Ninety-degree heat will do some pretty wild things.
It will fry an egg on the hood of your car (maybe...an internet search proved inconclusive...thinking of running a test on my car this week).
It will draw a river of sweat from you, take you back to a middle school locker with the smells it will produce, and put you into extreme dehydration.
It will make you yearn for the barren snowy winter wastelands of the midwest in July.
It may, in-fact, fry your brain.
One of the other things it should do is ruin a gathering.
Sunday morning, Hopesprings in Bangor gathers at 301 Market St. for a time celebrating who God is and what He is doing in our lives. We get together to get to know each other better, dive into the Scripture together, and invite others into the story that God is telling in and through this community of faith. It is a friendly atmosphere, and has a vibe of belonging and welcome that I have not often experienced. We try to talk about things in a way devoid of churched language, and we have a pretty diverse group of people that get together to take their next step towards God and each other. There are a lot of cool things going on there. But there is something very uncool going on there right now.
It is July.
There is no form of air-conditioning except an army of fans deployed throughout the space and whose impact is similar to taking an oscillating fan to the Sahara and expecting a cool breeze.
It was 92 degrees yesterday. Put people in the space and it feels like 120 (hyberbole much?)

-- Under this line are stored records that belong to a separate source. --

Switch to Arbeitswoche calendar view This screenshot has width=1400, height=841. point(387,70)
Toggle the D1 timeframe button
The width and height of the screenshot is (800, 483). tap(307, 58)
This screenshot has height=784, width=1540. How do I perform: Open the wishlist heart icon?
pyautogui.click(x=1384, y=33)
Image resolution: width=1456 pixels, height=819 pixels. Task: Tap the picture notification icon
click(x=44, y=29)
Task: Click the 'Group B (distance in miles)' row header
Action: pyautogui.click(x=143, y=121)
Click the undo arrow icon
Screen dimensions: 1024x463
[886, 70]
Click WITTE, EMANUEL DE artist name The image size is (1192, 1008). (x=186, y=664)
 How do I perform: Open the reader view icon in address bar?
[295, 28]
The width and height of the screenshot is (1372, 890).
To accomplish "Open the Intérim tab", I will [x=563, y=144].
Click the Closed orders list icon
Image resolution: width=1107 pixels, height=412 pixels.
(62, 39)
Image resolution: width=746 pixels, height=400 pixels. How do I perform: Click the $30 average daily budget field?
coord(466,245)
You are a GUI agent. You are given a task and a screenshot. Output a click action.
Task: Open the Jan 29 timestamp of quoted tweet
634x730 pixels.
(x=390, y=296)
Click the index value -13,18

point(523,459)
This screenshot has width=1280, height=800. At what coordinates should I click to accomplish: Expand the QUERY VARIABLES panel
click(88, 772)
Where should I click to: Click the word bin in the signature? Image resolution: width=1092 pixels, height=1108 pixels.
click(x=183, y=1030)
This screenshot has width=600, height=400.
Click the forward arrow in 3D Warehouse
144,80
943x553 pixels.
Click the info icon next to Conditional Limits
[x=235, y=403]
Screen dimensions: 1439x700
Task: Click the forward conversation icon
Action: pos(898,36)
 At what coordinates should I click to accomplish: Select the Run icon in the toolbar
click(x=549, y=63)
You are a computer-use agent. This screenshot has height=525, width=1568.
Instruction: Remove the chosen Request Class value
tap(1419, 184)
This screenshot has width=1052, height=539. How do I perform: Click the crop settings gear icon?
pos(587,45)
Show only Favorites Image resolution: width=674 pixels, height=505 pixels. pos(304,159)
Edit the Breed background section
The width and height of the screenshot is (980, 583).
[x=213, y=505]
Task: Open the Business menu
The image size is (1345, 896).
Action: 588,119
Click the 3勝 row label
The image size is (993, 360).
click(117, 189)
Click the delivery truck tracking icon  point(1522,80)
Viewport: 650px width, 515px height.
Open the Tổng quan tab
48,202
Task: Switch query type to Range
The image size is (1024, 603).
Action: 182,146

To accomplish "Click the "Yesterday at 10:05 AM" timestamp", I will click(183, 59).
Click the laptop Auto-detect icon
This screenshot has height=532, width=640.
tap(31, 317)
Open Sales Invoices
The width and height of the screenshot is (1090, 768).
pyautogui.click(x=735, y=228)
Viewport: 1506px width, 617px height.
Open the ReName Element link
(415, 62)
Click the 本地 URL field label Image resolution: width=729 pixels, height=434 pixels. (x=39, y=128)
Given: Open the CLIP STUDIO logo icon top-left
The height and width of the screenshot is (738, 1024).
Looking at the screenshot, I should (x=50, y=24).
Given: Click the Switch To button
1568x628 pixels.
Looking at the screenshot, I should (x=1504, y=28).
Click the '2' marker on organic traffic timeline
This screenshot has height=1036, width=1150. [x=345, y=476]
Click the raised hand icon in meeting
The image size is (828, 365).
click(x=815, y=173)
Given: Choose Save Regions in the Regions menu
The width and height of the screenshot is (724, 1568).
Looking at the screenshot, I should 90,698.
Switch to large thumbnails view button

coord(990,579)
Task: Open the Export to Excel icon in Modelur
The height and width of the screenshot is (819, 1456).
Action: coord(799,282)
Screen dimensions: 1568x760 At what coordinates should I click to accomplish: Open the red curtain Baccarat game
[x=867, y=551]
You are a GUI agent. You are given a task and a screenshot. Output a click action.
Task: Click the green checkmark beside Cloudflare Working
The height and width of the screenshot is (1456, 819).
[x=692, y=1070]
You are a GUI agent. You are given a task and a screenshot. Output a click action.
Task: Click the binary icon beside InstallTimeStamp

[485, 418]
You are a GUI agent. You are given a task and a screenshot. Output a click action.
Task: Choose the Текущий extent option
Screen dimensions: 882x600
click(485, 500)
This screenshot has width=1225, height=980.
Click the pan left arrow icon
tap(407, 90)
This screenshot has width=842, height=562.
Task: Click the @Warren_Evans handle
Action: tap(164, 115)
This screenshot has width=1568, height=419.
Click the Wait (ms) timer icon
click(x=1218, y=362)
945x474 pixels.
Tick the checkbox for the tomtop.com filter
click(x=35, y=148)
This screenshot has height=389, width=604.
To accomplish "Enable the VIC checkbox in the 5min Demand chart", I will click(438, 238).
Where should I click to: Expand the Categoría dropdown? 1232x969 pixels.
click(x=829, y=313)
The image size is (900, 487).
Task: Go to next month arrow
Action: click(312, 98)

The building is basically designed as a furnace and often it will feel hotter inside than outside the building.
Don't worry, this is not a vent-session. (Sorry...had to do it.) The bottom line is this: we should not be able to have people come and hang out at this building in July.
But they do.
They come and keep coming.
They sing and sweat and engage with a message centered on the story of God.
They bring their kids. They even invite other people to come.
And they stay after to connect and share their lives with each other.
The building at 301 Market St. was a beautiful gift to Hopesprings. It has come withsome many challenges (little parking...no air conditioning...a space that has aged and has needed updating and repair), but it is a HUGE blessing, and it is right in the middle of the community God has called Hopesprings to minister to in Bangor.
My heat-addled brain was thinking about something yesterday. We have had so many challenges to the identity, mission and vision of Hopesprings, but all those challenges are nothing compared to God at-work in the lives of people. If you are doing the thing you are meant to do, if you are doing the thing you are called to do, (in our case) if you are loving and serving people, creating a culture where people can experience the grace of God and find their place in His story, the temperature of the building doesn't ultimately matter.
The mission of God is not about buildings. It cannot be contained by a clever strategy. It will not be derailed by details.
This is not to say the heat didn't affect us: IT DID.
This is not to say we don't try to address the heat: WE DO.
Yet we stay faithful to our mission to love God and love people no matter how hot it may be in July on a Sunday morning. In the heat, in the struggle, we see they are nothing when God is working in a people.
Siouxland will bring its own host of challenges...and there will be barrier after barrier and challenge after challenge in staying faithful to our mission there to love the city, to serve its people, and to demonstrate the good news of Jesus in our actions and in our words. Yet none of those things can defeat God in search of people, and a community of faith that is on a mission of rescue in a city.